Beklentilerin aksine, burada jeopolitik rekabetin temel ekseni Çin–ABD hattı değil, Rusya ile ABD arasında görülmekte. Alaska Zirvesinde buzlar erimiş gibi olsa da Venezuela’da durum farklı. 2024 yılında Rusya, Küba’ya savaş gemilerini yollayarak Batı’ya gövde gösterisi yapmış, “Küba Krizi vol. 2” söylemleri öne çıkmıştı. Elbette sorun Soğuk Savaş’taki dehşet dengesi ekseninde değildi bu nedenle de endişeler kısa süreli oldu. Asıl kopuş Mayıs ayında Putin ve Maduro arasında imzalanan ve özellikle enerji alanını kapsayan stratejik ortaklık’ta oldu. ABD bölgeye yaklaşımını değiştirdi denebilir. İkinci olarak Rusya’nın, Venezuela’ya da savaş gemileri göndereceği yönündeki iddialar sonrasında ABD’den gelen savaş gemisi ve asker gönderimi oldu. ABD bu adım ile yeni Monroe Doktrinini Rusya’ya karşı bir anlamda ilan edişti. Üçüncü olarak Trump’ın ilk başkanlık döneminde yarıda bıraktığı Venezuela’da rejim değişimi girişimidir. Trump yönetimi 2019’dan bu yana muhalif isim Juan Guaidó’yu Maduro yerine tanımaktadır.
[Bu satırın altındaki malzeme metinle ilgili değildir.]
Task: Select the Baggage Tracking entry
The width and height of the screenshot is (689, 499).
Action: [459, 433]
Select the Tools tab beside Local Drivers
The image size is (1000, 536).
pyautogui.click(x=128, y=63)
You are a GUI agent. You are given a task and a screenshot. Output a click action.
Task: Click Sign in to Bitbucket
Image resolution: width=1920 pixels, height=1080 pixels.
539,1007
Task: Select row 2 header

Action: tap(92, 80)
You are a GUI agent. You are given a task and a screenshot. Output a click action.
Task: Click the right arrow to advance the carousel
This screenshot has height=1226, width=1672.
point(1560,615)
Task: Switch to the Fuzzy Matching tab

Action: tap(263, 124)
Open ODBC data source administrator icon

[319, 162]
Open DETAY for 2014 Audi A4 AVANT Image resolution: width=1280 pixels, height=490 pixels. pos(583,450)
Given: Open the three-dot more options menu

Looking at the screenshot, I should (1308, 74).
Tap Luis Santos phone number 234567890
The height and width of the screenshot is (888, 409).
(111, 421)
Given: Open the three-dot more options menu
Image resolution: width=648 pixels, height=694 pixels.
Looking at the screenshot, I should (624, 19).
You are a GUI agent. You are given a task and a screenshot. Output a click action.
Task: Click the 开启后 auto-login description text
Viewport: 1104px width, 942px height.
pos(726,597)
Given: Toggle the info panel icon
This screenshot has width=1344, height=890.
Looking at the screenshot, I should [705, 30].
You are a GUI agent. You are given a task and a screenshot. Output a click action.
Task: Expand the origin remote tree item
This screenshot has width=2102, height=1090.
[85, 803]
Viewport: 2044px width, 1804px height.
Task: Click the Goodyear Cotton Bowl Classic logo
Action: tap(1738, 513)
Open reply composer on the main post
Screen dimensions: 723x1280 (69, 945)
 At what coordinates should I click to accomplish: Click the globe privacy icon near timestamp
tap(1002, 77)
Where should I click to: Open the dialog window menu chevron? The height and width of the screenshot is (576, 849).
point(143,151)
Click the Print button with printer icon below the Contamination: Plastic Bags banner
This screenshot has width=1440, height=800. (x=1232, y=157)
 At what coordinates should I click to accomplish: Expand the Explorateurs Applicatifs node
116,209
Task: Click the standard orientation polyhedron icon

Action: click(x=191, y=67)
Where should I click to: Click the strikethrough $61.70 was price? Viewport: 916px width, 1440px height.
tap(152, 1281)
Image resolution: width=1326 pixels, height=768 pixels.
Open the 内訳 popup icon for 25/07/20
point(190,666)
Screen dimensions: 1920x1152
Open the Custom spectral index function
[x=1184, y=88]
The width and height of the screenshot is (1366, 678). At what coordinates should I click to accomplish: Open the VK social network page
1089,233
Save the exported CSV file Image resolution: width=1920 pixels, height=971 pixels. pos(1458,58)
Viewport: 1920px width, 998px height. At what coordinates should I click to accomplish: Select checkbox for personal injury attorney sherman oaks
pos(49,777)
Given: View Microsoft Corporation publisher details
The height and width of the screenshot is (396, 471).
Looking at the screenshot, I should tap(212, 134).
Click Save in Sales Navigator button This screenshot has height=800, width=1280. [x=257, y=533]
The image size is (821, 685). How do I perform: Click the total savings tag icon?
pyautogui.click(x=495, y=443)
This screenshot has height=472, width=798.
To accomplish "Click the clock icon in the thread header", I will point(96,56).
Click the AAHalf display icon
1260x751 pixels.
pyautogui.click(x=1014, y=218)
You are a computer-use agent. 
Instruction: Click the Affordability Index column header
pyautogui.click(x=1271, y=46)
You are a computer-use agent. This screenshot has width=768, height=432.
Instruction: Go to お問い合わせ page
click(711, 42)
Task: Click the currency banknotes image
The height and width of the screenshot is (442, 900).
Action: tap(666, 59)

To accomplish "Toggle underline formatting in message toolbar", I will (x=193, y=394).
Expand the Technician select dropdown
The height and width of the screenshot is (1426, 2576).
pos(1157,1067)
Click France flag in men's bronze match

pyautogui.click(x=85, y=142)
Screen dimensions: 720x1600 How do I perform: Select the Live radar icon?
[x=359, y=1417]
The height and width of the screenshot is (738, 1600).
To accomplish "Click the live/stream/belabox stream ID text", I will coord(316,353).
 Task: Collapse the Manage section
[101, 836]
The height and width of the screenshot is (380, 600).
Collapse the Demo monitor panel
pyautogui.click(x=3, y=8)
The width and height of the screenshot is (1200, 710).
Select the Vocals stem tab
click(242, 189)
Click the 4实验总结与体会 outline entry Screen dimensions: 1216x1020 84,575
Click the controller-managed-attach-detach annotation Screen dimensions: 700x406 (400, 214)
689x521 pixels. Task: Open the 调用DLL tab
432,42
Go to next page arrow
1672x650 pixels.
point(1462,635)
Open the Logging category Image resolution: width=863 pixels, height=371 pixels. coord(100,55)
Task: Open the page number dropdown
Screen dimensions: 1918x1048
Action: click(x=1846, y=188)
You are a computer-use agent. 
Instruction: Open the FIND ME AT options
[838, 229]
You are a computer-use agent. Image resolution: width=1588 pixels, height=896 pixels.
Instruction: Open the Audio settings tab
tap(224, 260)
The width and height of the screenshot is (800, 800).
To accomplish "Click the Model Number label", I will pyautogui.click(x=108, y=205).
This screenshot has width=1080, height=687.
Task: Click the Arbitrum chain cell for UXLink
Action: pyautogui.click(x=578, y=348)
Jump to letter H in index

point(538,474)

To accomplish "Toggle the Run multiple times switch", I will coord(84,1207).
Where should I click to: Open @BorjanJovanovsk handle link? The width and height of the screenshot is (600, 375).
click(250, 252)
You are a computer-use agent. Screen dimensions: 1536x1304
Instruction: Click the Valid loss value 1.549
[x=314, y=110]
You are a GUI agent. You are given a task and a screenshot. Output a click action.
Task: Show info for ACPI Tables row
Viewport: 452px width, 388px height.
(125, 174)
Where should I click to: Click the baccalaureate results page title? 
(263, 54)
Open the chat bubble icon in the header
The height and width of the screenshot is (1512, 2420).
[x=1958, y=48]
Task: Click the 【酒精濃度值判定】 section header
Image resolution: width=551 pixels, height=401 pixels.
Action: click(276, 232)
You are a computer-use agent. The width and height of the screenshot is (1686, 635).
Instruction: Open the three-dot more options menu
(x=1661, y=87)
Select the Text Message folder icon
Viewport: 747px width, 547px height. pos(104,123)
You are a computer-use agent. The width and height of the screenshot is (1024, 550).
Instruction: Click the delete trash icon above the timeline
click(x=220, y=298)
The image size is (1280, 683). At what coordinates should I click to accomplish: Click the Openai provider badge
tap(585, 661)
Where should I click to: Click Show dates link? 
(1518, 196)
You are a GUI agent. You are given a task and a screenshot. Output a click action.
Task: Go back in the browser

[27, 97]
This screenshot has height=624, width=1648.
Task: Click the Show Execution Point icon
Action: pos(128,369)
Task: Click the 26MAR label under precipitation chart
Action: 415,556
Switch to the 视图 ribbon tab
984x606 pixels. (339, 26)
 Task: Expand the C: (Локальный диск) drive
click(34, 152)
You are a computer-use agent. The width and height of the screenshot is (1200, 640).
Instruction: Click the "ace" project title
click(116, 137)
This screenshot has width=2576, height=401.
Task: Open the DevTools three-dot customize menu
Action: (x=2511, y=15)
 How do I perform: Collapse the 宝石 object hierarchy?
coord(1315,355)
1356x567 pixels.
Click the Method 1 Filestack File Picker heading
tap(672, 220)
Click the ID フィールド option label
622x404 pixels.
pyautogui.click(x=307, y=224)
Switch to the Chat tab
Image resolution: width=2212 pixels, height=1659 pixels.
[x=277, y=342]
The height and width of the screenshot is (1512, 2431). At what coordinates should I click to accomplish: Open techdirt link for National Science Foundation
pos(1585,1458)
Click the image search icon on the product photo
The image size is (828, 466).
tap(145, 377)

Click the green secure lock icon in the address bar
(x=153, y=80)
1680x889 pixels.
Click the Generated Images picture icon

Son olarak bu durum en dikkat çeken konu Orinoco Kuşağı, yani Venezuela’nın petrol yataklarıyla küresel enerji denkleminin merkezinde yer alması. Enerji ve madenler denkleminde bu tabloyu okuyan Trump yönetimi, bölgedeki adımlarını daha stratejik ve daha keskin bir şekilde kurgulamakta. Sonuç olarak, Venezuela bugün küresel enerji savaşlarının ve büyük güç rekabetinin en kritik cephelerinden biri olmakta. Bu da 21. Yüzyılda Monroe Doktrini’nin ruhu ile ABD’nin arka bahçesi Venezuela algısının jeopolitik yansımasını sunuyor.